» Required action
Without any pictures, retype exactly the lines that begin at the one holding "You are a computer-use" and end at the last line of the data below.

» Task inputs
= Beginning of Section =
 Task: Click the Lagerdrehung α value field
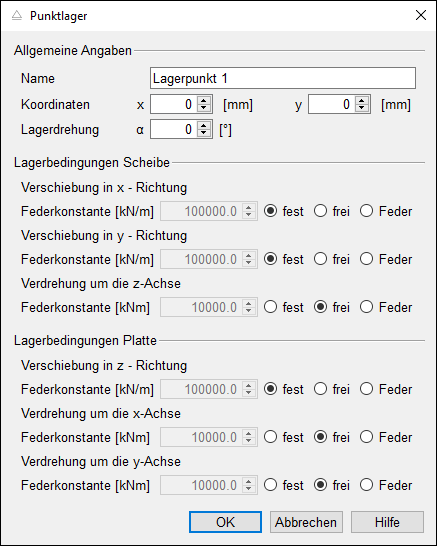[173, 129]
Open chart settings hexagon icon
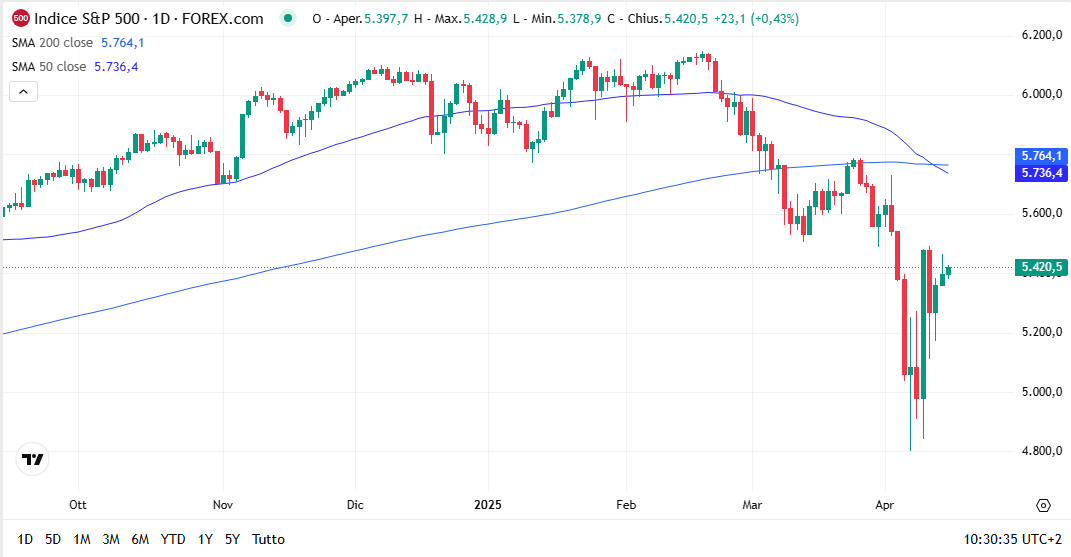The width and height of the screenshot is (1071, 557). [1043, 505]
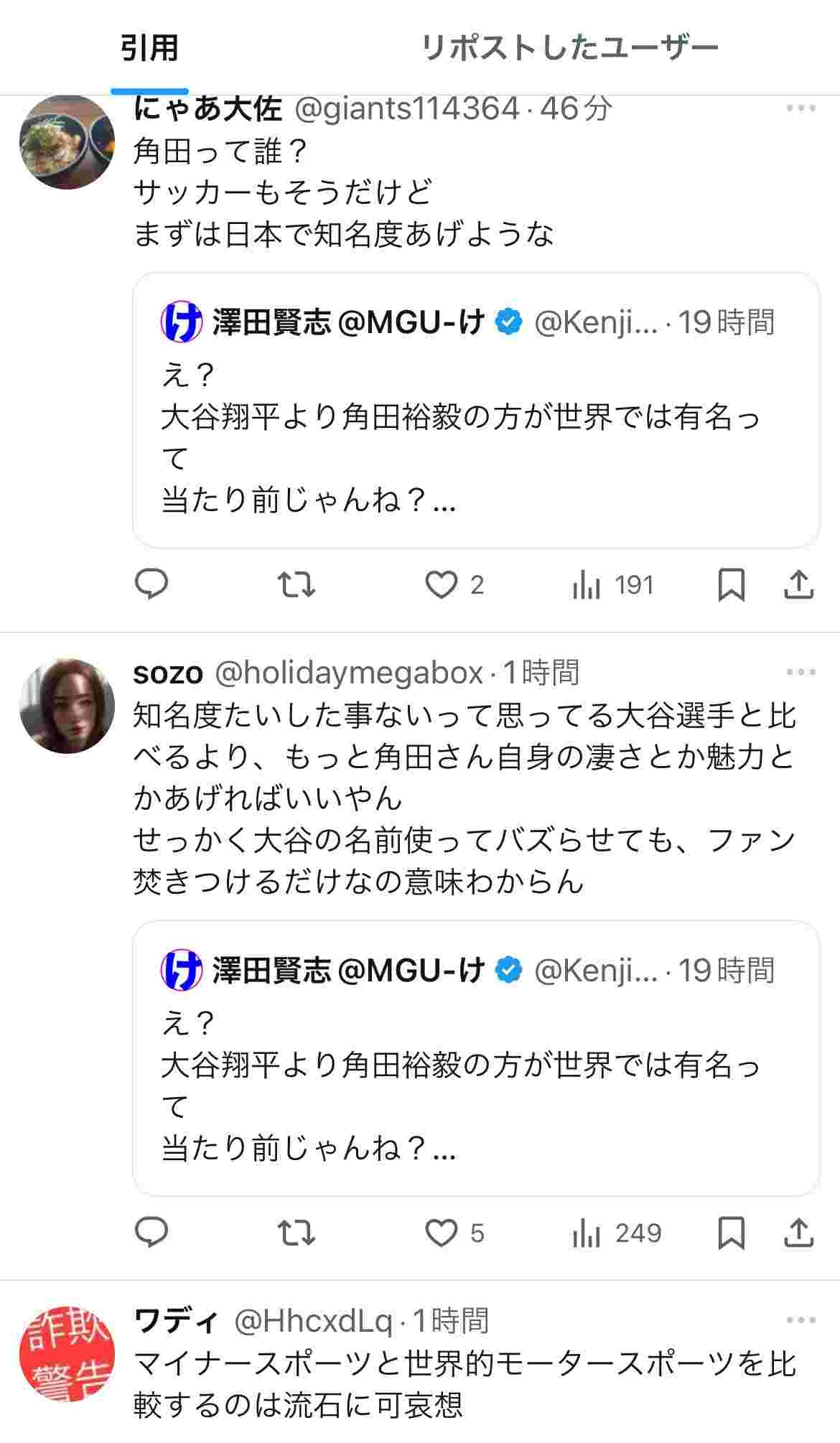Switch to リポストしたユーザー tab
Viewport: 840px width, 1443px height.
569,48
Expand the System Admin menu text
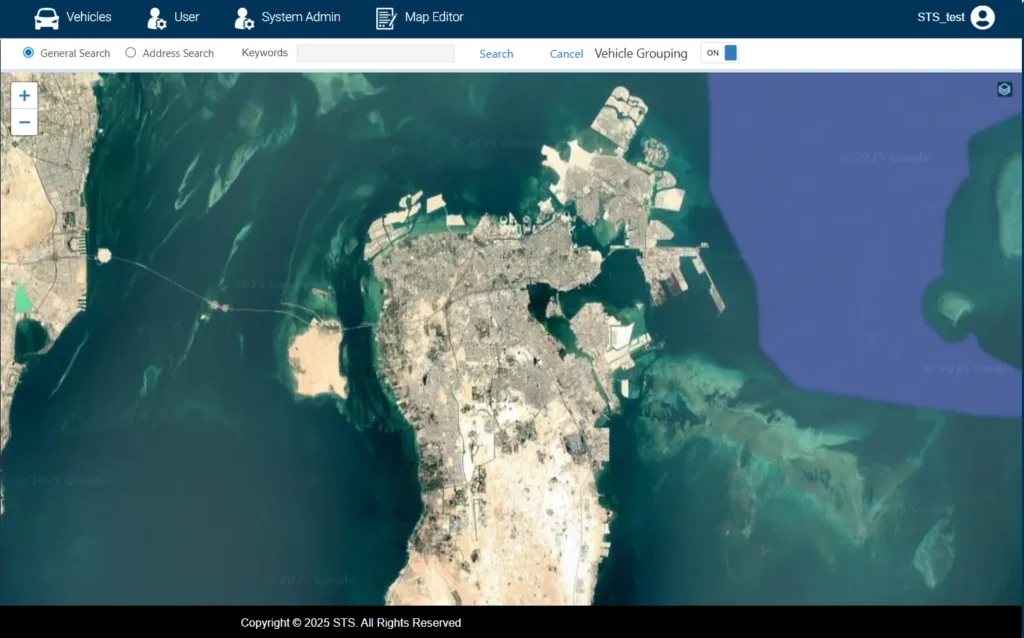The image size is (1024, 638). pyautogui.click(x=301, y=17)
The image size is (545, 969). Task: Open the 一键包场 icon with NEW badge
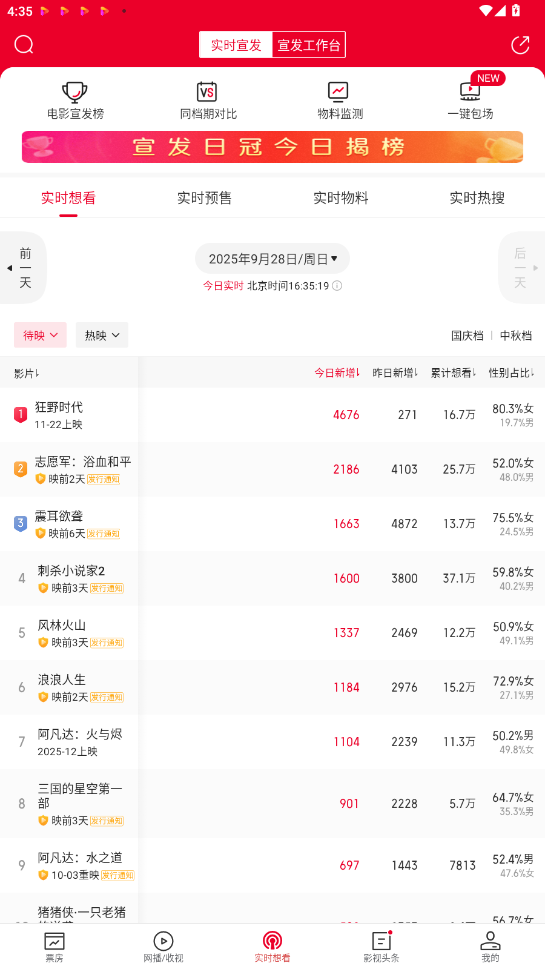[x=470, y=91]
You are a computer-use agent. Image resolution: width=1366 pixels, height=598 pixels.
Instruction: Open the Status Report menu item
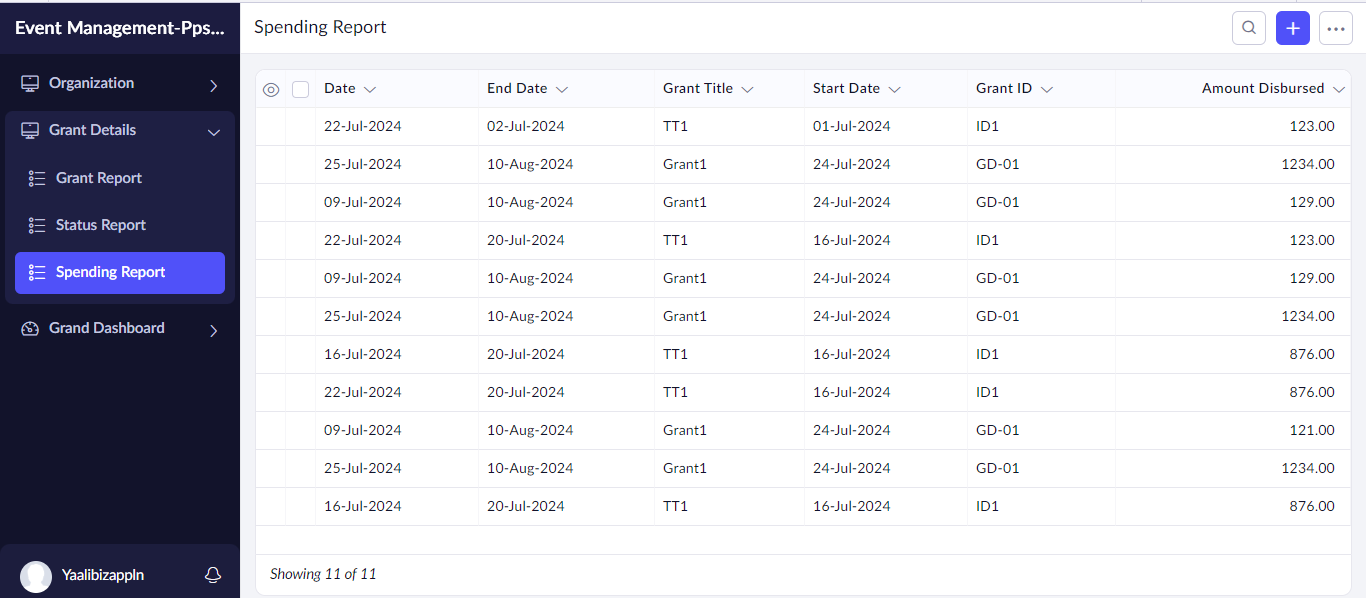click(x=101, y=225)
= End of Section =
» Task result
You are a computer-use agent. Image resolution: width=1366 pixels, height=598 pixels.
Instruction: Open the Status Report menu item
click(x=101, y=225)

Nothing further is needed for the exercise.